Despite the ranking, Stricker, at 44 years old, is likely in the late stages of his competitive PGA Tour career, and he's still looking for his first major title not unlike two of the four players ahead of him in the world rankings.

So, not only does he have his own pressure on his shoulders, but he now bears the weight of a prideful country's golf superiority that went unchallenged for so many years.

Stricker, though, downplayed that pressure after a superb opening round of golf.

"I just want to go out and play, try to play well, let all that other stuff take care of itself," he said. "It's flattering when somebody says (I'm the best American golfer), but really, I'm just trying to go out there and play well and let my play do the talking."

Without Tiger Woods at golf's forefront -- well, his typical forefront; he's always there somehow, good or bad -- no American golfer has been able to step forward despite a large window of opportunity. Instead, it's been European after European.

Since Woods' 2008 U.S. Open victory, there have been nine first-time major winners. Chronologically, the first two of those nine were American (Lucas Glover, Stewart Cink), but the last seven haven't been.

With some of the younger Americans such as Rickie Fowler, Dustin Johnson and Anthony Kim unable to win the big tournaments so far, Rory McIlroy, another European, has surpassed them and then some in the "Next Tiger" sweepstakes.

Sometimes it's better to look toward the grizzled veterans, who are less likely to wilt under the pressure as Johnson has done several times in big spots.

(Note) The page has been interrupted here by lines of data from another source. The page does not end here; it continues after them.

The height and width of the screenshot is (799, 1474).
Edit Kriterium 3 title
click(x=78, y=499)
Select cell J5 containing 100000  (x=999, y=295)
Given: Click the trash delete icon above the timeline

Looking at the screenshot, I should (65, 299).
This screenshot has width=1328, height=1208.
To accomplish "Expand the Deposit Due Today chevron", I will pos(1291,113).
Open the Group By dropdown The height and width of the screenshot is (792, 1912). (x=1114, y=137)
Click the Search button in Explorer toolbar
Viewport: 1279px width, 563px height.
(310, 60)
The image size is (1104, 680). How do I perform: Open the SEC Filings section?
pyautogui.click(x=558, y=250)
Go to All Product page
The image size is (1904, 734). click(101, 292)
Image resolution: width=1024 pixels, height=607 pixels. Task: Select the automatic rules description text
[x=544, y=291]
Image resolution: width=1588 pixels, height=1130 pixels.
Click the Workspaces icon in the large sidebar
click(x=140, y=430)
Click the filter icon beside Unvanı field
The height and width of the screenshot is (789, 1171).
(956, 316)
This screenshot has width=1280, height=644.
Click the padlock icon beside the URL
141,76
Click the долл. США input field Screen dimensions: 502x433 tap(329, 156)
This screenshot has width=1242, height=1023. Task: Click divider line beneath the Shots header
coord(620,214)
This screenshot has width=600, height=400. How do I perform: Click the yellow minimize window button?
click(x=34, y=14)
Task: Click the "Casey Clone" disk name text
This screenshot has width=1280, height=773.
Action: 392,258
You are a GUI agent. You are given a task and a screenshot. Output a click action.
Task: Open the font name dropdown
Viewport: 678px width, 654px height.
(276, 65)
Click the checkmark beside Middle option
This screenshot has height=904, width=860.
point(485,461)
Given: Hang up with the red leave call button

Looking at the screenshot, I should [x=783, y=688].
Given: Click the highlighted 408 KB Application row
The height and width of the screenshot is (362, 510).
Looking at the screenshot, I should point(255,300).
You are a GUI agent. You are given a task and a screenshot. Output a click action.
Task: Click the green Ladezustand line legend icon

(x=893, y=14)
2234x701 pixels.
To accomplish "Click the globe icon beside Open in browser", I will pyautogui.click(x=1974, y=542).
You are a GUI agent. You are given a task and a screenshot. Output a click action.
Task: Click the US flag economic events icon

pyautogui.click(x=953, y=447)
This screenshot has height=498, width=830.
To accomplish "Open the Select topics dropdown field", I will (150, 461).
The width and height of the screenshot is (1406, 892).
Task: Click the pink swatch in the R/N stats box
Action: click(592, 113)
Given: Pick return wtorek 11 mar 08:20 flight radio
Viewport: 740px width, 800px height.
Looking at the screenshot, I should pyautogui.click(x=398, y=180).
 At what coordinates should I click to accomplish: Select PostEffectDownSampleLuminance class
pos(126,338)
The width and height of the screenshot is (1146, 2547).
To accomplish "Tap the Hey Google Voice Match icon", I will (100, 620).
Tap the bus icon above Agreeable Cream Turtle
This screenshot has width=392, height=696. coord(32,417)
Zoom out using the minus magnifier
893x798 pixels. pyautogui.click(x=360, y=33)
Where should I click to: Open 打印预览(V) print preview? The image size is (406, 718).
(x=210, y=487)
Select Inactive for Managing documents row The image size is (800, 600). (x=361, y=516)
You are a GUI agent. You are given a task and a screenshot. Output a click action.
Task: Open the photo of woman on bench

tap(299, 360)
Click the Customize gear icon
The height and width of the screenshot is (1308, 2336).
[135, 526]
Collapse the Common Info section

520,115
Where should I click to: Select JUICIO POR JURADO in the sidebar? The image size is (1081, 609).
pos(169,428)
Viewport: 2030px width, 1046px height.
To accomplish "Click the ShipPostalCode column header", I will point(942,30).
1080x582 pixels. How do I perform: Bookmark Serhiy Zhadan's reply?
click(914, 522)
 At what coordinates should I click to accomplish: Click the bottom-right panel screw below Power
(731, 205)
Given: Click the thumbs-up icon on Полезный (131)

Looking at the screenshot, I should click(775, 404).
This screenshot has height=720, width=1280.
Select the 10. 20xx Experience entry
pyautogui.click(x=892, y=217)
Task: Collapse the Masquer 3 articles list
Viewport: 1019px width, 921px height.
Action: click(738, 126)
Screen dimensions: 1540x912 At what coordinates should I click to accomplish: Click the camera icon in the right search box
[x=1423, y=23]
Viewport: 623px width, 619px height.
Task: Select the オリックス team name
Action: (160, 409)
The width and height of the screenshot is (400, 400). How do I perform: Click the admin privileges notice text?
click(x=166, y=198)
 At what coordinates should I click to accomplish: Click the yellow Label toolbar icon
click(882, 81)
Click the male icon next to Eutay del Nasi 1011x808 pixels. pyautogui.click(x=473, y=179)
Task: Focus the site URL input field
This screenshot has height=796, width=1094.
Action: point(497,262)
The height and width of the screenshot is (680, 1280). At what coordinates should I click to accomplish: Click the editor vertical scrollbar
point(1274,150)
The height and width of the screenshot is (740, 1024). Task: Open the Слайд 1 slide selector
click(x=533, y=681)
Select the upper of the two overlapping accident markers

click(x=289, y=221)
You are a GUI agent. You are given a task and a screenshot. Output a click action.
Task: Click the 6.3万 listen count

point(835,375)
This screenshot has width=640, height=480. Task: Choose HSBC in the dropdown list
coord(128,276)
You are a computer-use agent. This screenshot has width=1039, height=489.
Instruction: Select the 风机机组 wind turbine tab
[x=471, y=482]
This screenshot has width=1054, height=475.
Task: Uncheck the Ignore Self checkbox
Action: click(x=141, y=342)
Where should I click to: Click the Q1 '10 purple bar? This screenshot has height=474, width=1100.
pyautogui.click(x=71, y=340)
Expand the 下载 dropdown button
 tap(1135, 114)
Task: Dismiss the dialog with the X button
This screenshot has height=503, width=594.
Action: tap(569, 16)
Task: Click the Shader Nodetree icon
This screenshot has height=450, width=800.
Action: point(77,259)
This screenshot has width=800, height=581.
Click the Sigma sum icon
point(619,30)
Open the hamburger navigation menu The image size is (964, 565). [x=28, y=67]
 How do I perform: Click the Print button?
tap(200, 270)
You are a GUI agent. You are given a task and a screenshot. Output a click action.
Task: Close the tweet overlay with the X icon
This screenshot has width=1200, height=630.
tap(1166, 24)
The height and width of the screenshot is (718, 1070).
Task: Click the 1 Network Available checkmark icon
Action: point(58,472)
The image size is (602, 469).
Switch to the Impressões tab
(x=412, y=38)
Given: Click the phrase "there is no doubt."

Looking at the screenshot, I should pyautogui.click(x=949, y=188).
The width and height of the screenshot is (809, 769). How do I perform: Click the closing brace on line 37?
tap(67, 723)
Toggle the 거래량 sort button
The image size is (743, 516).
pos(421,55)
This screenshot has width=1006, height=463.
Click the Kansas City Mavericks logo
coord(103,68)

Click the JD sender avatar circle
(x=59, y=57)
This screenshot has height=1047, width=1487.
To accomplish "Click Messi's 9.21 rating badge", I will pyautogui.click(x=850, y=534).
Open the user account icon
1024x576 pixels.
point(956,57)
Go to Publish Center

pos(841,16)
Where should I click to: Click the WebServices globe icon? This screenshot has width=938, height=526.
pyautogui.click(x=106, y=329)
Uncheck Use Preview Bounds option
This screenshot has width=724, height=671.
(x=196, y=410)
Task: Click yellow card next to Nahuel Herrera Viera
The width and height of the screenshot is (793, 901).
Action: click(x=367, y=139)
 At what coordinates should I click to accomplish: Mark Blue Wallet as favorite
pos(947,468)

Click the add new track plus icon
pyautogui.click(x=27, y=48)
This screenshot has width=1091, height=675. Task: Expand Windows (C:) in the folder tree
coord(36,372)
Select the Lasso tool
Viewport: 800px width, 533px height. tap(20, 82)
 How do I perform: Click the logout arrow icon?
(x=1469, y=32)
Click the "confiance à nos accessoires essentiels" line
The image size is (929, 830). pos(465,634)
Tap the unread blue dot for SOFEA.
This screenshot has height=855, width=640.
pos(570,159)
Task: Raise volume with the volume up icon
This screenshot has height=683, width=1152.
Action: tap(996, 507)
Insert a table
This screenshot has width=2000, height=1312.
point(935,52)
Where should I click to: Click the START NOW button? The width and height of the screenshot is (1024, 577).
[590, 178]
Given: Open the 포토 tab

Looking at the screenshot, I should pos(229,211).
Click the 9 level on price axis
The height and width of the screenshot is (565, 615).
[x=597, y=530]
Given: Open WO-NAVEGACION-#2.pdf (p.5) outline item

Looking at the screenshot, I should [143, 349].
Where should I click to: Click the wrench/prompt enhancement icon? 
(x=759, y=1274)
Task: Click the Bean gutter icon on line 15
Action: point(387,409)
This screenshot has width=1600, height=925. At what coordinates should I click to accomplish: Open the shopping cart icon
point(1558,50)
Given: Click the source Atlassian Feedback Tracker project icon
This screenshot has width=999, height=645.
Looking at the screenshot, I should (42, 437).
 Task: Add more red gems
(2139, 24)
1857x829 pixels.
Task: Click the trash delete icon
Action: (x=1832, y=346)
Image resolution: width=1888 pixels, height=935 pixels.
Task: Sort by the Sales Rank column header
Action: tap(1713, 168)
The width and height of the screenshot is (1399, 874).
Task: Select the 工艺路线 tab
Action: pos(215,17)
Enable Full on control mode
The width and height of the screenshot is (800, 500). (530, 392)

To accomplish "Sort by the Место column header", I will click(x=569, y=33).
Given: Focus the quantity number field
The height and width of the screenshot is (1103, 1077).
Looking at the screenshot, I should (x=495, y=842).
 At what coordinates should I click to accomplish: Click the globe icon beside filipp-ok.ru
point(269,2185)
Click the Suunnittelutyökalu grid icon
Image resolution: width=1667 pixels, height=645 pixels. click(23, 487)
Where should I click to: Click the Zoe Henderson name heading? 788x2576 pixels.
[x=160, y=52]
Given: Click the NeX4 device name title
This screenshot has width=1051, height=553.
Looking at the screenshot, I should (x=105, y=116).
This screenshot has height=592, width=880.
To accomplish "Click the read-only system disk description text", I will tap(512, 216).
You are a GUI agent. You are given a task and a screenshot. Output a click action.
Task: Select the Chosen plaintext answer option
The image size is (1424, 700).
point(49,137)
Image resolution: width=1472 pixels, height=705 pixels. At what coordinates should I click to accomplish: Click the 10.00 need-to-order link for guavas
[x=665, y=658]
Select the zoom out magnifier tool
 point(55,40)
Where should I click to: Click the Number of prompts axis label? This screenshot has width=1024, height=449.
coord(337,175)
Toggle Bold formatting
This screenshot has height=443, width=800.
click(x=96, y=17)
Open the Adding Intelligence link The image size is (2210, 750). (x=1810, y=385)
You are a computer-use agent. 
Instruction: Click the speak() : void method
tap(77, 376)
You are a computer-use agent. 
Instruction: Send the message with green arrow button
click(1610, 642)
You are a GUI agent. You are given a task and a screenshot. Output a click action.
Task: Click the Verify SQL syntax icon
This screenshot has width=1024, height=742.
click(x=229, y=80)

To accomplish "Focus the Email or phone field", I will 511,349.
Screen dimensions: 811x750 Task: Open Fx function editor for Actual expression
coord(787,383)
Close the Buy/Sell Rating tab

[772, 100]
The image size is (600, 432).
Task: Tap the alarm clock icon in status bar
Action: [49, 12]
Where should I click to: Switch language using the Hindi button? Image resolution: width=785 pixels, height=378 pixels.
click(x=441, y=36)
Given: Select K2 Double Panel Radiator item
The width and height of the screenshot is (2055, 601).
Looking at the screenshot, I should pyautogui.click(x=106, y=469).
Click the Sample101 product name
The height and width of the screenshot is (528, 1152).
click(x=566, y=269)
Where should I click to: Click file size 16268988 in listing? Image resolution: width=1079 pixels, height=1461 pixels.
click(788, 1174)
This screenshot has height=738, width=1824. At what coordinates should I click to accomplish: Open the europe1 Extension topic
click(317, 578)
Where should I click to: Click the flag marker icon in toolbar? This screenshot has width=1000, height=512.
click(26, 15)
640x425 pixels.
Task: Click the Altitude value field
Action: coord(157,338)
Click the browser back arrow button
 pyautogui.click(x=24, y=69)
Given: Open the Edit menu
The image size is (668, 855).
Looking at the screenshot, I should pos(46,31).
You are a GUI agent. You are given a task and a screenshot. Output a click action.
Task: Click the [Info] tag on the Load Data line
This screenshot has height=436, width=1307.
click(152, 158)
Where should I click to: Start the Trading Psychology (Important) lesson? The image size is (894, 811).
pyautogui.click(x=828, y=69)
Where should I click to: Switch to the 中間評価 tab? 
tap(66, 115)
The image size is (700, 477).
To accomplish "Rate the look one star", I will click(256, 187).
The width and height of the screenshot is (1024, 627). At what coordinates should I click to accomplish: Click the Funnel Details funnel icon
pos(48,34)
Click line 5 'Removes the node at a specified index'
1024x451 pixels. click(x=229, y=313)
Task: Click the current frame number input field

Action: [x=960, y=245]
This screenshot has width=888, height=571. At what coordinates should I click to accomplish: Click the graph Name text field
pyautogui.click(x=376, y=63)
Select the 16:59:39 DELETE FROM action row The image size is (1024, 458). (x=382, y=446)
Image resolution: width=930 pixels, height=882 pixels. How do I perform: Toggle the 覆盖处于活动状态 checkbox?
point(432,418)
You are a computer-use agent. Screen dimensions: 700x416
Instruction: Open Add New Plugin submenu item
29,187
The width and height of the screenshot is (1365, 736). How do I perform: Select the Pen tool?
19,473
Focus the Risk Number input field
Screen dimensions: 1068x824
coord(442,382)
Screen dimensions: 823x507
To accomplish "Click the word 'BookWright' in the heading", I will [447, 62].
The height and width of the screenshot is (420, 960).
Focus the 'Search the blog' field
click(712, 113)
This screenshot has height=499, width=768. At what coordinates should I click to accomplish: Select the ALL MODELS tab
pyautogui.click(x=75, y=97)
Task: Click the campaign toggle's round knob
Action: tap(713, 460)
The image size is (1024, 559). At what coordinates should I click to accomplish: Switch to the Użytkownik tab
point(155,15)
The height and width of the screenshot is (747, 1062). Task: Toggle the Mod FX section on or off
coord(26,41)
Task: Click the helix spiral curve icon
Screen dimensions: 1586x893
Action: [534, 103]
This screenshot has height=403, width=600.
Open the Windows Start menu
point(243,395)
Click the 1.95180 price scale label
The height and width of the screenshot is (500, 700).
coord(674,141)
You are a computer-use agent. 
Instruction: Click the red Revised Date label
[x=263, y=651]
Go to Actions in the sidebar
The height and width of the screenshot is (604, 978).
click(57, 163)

That doesn't mean someone like Stricker has handled pressure well -- he was outdone in the 1998 PGA Championship by Fiji's Vijay Singh -- but he's contended more often than the guys in their 20s.

"I'm older and I'm probably a bit more wiser," he said. "I'm just enjoying (the majors) more so than I did earlier in my career, I think."

Stricker represents more of the old guard than the new one, more like 42-year- old British Open champ Darren Clarke than 26-year-old Masters champ Charl Schwartzel and 22-year-old U.S. Open champ McIlroy. After Clarke became the oldest first-time major winner since 1967 only last month, Stricker can exceed that mark if he continues on his current path.

"I've kind of given myself a break," Stricker said of his attitude toward his game. "I'm a little easier on myself. I really have nothing more to prove out here except maybe to win a major."

So after only 18 holes, Stricker seems to be the favorite go on and win, but it's no secret that 54 holes in a major championship can be a wild roller coaster ride. He may not be looking specifically to end the American drought, but if he doesn't, it could be a long wait until somebody else does.